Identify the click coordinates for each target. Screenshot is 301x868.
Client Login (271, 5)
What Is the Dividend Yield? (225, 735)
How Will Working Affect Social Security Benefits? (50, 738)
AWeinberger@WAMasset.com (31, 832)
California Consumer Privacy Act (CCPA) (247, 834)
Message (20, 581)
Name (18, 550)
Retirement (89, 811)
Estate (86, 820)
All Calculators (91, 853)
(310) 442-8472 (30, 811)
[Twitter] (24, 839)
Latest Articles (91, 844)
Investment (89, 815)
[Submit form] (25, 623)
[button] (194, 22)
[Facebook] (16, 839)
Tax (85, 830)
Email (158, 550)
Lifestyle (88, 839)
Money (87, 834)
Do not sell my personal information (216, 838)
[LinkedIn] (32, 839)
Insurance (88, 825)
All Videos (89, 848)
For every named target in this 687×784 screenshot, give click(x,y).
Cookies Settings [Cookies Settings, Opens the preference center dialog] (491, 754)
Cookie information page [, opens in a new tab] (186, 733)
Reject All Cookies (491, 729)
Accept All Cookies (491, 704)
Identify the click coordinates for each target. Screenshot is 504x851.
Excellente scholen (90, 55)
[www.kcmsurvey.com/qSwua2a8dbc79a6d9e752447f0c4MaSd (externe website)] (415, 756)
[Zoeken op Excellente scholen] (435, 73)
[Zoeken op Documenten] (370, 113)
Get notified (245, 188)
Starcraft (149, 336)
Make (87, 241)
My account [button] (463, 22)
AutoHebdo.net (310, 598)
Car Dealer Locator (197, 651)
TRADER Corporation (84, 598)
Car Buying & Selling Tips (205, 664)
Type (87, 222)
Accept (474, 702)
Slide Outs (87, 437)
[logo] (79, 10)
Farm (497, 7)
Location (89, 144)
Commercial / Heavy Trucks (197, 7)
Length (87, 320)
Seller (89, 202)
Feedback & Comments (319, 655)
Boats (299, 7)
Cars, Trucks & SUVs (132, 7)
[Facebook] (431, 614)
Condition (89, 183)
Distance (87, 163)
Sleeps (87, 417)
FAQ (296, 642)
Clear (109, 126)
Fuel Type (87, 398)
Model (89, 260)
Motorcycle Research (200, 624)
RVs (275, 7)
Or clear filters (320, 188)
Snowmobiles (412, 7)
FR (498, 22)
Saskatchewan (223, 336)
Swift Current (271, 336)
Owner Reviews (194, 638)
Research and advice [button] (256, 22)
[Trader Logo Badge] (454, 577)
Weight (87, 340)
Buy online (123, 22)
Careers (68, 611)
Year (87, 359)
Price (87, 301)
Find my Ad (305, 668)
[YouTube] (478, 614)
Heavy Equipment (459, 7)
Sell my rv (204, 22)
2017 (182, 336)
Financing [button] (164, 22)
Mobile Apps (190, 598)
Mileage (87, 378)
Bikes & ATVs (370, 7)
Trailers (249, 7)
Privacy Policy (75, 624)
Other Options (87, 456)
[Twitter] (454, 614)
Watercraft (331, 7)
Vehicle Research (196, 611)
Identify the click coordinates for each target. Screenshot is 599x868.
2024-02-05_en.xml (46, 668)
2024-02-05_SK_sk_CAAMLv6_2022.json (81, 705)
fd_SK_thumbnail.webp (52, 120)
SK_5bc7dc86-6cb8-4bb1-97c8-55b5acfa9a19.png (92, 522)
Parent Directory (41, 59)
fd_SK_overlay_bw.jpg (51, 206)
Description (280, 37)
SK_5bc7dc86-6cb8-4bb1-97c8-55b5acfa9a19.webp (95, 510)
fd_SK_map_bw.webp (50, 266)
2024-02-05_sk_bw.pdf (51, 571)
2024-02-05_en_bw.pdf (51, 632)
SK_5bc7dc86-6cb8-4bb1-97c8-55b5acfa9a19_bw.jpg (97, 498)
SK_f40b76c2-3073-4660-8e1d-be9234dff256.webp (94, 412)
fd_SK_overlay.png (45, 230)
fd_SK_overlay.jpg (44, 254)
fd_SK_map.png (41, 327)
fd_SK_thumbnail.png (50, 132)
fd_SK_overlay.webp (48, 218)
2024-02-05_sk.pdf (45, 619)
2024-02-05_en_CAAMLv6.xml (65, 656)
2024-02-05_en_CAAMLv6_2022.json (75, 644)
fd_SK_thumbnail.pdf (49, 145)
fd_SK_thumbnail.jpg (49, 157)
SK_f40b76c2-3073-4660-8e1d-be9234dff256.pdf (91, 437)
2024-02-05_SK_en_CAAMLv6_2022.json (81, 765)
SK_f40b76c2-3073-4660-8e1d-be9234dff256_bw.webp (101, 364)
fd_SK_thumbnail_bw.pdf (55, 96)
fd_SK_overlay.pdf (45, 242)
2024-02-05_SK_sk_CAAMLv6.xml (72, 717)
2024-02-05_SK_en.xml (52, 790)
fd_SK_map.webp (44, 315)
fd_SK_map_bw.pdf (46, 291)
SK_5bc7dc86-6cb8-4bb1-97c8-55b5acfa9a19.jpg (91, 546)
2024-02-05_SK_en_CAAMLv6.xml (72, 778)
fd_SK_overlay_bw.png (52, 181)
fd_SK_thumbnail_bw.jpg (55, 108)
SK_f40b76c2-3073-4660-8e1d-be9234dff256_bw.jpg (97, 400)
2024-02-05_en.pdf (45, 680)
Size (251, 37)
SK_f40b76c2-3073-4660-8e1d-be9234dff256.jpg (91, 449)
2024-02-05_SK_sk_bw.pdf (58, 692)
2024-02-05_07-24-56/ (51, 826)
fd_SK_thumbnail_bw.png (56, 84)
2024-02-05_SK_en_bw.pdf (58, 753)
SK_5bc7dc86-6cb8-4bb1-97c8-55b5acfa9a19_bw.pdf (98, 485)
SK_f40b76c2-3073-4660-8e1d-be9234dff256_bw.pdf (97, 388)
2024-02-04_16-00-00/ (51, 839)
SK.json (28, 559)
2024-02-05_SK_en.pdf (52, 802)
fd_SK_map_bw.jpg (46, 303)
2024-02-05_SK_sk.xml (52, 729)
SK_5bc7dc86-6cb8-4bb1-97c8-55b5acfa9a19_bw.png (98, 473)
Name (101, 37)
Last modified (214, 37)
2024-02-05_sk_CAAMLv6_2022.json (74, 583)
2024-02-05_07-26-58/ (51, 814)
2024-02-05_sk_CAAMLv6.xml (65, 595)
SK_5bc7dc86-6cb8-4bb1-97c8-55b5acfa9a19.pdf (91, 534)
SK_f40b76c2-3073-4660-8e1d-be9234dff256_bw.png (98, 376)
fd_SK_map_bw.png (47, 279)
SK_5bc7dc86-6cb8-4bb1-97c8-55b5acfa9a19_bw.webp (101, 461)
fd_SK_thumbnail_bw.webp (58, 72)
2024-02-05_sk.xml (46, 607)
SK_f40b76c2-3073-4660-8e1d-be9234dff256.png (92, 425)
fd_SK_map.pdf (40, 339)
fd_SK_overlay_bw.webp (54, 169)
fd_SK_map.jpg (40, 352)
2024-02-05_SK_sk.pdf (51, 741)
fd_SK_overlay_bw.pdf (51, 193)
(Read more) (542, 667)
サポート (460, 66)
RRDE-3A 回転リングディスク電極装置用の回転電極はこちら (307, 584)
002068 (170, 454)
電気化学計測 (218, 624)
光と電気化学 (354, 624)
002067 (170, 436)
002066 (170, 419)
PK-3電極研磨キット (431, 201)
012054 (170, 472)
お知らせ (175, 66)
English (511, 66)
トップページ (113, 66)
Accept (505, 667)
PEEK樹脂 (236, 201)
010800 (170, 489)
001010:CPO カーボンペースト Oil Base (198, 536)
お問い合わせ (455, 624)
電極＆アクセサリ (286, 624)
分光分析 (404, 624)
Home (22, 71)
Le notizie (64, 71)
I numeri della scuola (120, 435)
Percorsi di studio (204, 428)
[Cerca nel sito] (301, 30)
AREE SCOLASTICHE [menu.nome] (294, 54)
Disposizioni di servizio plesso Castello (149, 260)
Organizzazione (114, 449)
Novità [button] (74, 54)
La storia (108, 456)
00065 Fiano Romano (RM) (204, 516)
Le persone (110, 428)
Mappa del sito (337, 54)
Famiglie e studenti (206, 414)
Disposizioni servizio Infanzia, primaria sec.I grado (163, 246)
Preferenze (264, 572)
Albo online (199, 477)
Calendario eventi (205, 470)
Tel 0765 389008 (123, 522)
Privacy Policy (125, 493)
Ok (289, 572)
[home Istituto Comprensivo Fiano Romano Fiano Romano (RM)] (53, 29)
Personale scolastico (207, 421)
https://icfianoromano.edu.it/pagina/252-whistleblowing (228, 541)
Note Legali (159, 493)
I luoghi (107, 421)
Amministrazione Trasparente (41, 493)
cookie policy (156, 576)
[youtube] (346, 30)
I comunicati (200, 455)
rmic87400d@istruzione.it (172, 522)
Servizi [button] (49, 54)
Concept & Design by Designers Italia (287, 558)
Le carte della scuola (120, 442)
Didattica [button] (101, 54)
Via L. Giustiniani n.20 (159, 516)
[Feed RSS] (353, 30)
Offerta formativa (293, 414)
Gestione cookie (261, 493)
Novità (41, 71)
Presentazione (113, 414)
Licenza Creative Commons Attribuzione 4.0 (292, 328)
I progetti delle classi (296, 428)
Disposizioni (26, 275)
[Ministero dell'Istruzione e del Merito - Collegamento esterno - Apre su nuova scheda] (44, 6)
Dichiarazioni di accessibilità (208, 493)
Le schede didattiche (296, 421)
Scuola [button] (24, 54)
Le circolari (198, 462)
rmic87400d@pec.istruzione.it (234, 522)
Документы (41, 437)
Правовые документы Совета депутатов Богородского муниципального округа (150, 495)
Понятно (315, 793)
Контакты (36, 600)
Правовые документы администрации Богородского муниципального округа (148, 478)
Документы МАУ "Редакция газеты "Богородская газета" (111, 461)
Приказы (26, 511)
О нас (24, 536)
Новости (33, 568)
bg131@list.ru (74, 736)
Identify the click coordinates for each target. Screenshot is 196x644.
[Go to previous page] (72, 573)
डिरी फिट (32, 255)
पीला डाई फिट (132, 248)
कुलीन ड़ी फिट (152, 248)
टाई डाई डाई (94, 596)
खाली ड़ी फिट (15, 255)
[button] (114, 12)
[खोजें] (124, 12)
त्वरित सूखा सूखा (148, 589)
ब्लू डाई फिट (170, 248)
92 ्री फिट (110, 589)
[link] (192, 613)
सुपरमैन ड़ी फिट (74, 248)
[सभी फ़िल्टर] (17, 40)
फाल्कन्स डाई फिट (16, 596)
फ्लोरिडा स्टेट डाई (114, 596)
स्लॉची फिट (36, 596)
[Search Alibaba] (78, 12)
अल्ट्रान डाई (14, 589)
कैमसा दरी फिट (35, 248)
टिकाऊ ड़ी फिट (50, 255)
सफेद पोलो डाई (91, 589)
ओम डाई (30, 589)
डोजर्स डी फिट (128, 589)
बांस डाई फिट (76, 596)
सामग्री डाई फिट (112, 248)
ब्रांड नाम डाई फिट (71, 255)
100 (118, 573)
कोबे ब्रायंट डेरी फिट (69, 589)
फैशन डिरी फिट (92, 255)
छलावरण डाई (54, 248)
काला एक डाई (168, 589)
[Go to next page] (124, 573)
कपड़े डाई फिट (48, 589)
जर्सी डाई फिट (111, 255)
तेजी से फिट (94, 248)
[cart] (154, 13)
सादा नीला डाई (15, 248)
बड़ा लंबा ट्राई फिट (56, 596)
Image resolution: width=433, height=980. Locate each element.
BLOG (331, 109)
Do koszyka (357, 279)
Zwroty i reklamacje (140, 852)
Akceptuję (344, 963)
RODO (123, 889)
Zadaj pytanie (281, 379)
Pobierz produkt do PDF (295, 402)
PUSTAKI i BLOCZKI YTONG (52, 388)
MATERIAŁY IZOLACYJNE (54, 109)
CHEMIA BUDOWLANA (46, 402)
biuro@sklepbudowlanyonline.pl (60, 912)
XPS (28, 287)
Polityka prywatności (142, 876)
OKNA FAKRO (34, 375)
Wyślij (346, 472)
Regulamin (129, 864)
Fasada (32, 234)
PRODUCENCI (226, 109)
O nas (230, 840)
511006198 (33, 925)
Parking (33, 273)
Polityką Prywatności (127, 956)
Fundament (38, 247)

* * * * * * * * *

Written problem: Return the lines of the listing exactly, starting with the line that contains "Albo online (199, 477)" and going on through the line that contains "Контакты (36, 600)".

Response to this exercise:
Albo online (199, 477)
Calendario eventi (205, 470)
Tel 0765 389008 (123, 522)
Privacy Policy (125, 493)
Ok (289, 572)
[home Istituto Comprensivo Fiano Romano Fiano Romano (RM)] (53, 29)
Personale scolastico (207, 421)
https://icfianoromano.edu.it/pagina/252-whistleblowing (228, 541)
Note Legali (159, 493)
I luoghi (107, 421)
Amministrazione Trasparente (41, 493)
cookie policy (156, 576)
[youtube] (346, 30)
I comunicati (200, 455)
rmic87400d@istruzione.it (172, 522)
Servizi [button] (49, 54)
Concept & Design by Designers Italia (287, 558)
Le carte della scuola (120, 442)
Didattica [button] (101, 54)
Via L. Giustiniani n.20 (159, 516)
[Feed RSS] (353, 30)
Offerta formativa (293, 414)
Gestione cookie (261, 493)
Novità (41, 71)
Presentazione (113, 414)
Licenza Creative Commons Attribuzione 4.0 (292, 328)
I progetti delle classi (296, 428)
Disposizioni (26, 275)
[Ministero dell'Istruzione e del Merito - Collegamento esterno - Apre su nuova scheda] (44, 6)
Dichiarazioni di accessibilità (208, 493)
Le schede didattiche (296, 421)
Scuola [button] (24, 54)
Le circolari (198, 462)
rmic87400d@pec.istruzione.it (234, 522)
Документы (41, 437)
Правовые документы Совета депутатов Богородского муниципального округа (150, 495)
Понятно (315, 793)
Контакты (36, 600)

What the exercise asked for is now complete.